With the rapid growth of the mass timber construction industry, the challenges of making the building process more efficient through constructability, sustainability, and compliance with performance-based design regulations, are as prevalent as ever.
A new experimental study conducted at UBC by Samuel Shulman and Cristiano Loss examines the behavior and performance of innovative hybrid shear connectors for hybrid cross-laminated timber (CLT)-based structural composites and assemblies. Their study proposes a new connection design method for hybrid steel-CLT structures that utilizes shear connectors fabricated by encasing steel rods in CLT panels using an epoxy-based grout.

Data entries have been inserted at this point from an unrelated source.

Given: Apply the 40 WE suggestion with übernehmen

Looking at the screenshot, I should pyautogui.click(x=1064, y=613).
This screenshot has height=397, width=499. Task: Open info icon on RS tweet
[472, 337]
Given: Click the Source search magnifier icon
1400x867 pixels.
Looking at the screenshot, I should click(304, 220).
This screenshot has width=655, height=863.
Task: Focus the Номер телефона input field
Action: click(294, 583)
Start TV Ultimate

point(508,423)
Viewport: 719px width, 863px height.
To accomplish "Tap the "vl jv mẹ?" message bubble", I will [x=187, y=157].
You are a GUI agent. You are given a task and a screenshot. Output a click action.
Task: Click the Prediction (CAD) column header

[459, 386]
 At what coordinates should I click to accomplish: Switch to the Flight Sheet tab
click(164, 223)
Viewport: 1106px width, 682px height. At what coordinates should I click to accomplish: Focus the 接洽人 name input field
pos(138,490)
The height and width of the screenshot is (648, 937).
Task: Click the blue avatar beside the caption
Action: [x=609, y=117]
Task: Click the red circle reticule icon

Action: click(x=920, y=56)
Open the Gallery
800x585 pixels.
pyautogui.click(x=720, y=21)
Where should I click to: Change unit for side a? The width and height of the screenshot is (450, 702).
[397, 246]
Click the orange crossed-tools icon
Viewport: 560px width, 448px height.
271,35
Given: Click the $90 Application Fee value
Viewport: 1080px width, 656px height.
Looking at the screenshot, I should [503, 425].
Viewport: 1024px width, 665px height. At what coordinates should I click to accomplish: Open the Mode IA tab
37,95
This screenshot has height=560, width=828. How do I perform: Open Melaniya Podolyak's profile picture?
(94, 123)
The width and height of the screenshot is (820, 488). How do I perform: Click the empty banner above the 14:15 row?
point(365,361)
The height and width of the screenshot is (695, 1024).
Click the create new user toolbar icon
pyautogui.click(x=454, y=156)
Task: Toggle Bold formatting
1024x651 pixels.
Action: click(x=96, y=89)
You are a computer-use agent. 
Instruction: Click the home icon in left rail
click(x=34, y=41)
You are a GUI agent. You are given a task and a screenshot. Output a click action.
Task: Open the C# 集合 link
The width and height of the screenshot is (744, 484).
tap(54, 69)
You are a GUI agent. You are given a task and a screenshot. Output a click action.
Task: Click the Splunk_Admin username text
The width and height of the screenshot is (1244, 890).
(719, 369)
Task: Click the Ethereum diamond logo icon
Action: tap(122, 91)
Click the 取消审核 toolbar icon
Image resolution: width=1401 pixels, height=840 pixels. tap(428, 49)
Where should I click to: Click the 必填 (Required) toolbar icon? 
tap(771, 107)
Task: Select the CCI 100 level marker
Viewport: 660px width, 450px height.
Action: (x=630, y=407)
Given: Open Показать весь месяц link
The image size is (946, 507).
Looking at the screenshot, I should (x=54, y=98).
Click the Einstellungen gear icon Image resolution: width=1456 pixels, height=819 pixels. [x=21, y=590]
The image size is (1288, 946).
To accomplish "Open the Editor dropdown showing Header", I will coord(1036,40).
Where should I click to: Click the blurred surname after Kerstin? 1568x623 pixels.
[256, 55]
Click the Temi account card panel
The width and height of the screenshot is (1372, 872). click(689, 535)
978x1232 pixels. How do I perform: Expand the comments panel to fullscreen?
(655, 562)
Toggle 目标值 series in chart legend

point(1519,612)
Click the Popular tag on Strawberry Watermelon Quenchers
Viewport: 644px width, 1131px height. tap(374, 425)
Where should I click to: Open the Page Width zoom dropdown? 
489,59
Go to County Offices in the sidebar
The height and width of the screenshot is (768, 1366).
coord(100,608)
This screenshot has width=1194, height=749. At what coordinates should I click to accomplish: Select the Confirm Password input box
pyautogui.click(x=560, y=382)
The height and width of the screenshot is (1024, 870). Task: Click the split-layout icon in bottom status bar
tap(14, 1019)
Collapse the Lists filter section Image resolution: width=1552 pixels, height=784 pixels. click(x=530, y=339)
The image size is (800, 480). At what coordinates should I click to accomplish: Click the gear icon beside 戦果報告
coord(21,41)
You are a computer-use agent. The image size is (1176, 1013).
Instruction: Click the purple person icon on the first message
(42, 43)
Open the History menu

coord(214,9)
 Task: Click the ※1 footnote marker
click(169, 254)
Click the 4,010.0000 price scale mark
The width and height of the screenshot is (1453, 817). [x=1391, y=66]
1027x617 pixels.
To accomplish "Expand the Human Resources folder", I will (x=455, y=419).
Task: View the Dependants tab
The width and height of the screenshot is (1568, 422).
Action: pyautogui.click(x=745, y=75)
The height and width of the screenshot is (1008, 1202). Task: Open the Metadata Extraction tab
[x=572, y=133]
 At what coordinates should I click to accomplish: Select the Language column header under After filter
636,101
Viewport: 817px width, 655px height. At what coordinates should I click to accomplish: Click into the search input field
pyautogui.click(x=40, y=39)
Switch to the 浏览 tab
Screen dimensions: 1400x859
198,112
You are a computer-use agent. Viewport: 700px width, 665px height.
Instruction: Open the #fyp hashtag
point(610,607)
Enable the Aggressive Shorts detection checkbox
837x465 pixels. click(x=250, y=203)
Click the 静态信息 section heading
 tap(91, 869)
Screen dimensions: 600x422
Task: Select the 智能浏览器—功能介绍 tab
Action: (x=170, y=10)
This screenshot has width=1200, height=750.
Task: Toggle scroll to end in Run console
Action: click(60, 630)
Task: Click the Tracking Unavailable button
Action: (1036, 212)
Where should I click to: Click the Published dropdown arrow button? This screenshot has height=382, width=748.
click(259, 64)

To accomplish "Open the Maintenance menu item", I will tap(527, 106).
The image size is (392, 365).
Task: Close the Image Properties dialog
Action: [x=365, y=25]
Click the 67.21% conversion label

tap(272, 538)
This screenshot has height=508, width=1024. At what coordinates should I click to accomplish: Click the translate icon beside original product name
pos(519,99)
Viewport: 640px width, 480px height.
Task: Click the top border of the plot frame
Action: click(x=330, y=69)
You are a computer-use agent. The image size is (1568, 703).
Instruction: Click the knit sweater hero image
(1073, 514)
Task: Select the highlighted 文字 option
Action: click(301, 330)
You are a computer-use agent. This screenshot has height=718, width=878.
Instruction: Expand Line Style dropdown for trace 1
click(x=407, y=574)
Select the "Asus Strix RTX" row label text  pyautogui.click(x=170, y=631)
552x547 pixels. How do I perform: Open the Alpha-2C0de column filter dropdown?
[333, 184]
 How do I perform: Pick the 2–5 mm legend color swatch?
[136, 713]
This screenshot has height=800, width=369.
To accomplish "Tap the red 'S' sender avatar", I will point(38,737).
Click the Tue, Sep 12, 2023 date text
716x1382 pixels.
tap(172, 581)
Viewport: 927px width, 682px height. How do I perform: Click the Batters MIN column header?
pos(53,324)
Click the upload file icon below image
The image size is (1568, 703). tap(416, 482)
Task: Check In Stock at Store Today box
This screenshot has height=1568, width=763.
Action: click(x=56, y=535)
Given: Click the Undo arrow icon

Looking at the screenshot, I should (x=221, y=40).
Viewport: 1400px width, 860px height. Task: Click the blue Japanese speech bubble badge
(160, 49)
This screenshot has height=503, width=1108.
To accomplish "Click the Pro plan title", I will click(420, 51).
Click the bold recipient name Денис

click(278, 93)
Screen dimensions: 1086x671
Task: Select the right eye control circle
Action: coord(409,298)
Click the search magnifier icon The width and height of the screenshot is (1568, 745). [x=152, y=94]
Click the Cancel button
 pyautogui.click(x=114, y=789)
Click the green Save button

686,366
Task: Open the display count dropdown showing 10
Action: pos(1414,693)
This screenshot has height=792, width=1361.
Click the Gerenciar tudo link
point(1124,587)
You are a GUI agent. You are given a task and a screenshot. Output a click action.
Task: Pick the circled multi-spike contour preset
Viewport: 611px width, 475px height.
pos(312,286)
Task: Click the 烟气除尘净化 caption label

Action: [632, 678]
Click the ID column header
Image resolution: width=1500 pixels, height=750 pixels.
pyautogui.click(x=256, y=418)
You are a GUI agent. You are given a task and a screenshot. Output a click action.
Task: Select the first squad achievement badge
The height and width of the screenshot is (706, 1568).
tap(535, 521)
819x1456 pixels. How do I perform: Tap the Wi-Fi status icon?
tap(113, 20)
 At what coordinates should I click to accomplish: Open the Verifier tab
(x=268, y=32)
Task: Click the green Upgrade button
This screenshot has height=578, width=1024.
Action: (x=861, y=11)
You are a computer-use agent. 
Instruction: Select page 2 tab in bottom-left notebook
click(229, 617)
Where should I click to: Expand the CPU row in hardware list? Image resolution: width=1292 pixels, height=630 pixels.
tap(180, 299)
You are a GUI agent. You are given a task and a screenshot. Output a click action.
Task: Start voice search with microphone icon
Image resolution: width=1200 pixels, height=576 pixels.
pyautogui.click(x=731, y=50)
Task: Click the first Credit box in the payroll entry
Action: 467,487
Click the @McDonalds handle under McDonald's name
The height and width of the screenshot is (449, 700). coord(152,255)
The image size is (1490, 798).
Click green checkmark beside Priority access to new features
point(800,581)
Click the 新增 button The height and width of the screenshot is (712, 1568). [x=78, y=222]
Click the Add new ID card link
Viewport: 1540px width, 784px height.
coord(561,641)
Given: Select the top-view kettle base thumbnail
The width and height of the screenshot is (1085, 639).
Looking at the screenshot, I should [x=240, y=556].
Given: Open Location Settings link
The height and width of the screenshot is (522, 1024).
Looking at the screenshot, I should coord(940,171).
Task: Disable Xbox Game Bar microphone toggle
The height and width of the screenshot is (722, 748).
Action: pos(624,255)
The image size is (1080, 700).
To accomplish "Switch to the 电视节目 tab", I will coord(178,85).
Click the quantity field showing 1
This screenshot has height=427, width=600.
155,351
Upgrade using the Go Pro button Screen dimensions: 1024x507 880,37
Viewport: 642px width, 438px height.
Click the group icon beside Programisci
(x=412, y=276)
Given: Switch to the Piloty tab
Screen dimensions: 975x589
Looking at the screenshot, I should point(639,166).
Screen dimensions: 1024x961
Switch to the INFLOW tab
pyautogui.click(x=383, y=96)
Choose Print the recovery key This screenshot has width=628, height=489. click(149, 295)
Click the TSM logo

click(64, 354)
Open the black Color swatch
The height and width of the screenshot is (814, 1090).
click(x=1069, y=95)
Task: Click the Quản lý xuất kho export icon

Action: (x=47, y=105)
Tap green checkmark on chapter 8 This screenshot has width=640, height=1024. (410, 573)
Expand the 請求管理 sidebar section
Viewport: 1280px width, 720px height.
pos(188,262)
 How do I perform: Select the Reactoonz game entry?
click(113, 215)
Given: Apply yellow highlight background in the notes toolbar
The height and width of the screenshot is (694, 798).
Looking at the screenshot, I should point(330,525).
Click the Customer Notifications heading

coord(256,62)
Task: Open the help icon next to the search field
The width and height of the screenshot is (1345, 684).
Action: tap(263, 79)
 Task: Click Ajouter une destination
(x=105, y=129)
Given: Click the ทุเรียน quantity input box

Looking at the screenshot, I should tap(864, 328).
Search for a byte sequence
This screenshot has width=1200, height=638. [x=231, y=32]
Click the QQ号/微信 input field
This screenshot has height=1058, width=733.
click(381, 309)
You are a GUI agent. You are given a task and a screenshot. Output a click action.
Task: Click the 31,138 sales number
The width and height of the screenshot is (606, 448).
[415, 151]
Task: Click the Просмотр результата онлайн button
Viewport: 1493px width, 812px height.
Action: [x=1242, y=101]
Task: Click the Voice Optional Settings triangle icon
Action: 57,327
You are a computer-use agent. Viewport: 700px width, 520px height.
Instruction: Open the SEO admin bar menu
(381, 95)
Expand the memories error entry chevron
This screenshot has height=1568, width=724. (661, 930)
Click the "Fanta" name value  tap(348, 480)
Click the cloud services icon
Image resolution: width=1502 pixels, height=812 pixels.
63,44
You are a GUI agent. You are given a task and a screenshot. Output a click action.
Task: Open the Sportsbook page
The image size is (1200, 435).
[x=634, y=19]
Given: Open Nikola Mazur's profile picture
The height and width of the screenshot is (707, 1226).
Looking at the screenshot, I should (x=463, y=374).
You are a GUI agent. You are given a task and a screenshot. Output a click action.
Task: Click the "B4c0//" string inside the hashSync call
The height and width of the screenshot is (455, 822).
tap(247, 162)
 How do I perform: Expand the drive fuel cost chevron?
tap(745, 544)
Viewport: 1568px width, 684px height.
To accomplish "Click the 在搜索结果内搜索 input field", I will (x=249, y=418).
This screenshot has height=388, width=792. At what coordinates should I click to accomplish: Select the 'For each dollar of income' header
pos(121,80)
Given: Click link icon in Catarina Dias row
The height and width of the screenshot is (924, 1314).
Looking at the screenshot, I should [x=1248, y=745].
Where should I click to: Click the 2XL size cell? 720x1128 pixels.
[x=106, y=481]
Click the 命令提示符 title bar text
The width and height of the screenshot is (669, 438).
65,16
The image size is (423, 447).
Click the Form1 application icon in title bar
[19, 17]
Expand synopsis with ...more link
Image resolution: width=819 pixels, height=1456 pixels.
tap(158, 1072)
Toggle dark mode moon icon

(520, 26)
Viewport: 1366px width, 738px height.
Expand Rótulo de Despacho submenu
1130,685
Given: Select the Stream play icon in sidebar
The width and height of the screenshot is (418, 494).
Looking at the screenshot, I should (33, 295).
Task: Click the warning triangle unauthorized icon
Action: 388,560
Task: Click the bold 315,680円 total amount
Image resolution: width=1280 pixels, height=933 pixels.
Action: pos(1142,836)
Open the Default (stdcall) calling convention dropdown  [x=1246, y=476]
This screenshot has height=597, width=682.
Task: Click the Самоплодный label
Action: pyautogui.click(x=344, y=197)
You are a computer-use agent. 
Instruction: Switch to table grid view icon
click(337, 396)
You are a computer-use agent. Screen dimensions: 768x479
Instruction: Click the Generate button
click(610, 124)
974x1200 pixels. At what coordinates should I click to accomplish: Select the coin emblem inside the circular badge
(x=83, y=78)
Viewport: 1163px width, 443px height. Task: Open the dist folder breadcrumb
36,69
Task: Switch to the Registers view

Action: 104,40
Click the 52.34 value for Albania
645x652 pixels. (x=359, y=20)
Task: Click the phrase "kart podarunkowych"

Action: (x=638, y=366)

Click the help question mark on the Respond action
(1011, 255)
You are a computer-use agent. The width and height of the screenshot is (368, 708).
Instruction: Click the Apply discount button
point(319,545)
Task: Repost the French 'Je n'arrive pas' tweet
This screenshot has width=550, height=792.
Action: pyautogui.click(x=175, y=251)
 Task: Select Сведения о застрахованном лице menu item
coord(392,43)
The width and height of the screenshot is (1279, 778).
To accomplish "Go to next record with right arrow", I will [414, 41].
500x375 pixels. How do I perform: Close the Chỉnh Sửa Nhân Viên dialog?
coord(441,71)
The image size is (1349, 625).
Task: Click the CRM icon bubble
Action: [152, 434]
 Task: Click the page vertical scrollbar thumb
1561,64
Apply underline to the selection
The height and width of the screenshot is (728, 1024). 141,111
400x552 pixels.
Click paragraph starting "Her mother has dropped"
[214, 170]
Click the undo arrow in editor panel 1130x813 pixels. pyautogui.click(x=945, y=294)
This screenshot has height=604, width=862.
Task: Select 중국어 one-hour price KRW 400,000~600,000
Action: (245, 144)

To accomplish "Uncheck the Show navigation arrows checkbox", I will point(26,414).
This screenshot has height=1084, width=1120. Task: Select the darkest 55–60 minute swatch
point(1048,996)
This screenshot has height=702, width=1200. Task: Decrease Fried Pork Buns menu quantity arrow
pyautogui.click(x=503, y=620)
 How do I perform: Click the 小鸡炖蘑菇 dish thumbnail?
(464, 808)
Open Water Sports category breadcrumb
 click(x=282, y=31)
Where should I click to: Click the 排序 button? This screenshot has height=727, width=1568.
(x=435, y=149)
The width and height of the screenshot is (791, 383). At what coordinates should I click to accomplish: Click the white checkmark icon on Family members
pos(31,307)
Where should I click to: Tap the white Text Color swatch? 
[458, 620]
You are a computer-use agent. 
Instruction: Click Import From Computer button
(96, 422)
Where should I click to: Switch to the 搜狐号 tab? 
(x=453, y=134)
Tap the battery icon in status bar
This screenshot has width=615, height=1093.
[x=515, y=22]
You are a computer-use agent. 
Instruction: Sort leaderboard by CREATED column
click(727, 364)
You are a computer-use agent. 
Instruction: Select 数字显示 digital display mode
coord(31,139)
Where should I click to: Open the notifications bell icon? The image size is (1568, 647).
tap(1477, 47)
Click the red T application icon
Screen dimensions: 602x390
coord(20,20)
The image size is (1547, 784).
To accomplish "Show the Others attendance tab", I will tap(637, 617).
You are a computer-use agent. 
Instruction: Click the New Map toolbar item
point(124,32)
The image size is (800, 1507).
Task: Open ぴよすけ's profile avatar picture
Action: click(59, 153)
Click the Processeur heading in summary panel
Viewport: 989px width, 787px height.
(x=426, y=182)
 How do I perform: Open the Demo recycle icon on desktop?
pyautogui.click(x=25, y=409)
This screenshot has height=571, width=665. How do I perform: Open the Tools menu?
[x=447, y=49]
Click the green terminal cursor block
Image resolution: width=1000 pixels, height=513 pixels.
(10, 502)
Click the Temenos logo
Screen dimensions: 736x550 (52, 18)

The researchers performed a series of experiments on the connector to test its performance under different loading conditions. Ultimately, the findings encouraged the adoption of 24 M rods, selecting the grout diameter and steel grade in order to meet ultimate limit state requirements. High performance in strength and stiffness was also attained without altering the ductility of the system.
Through comprehensive reliability analyses of the novel hybrid shear connectors, Loss and Shulman discovered that the grout-reinforced shear connector has the potential to be a reliable and effective solution for improving the performance of hybrid steel-CLT building systems. The mechanical properties of the connector itself also supports reusability and sustainability in the construction industry. These findings pave the way for future advancements in mass timber construction, offering promising possibilities for designing and constructing high-performance timber assemblies.
This new research has received an open access grant from the Faculty of Forestry, which is awarded to open access publications with high potential impact.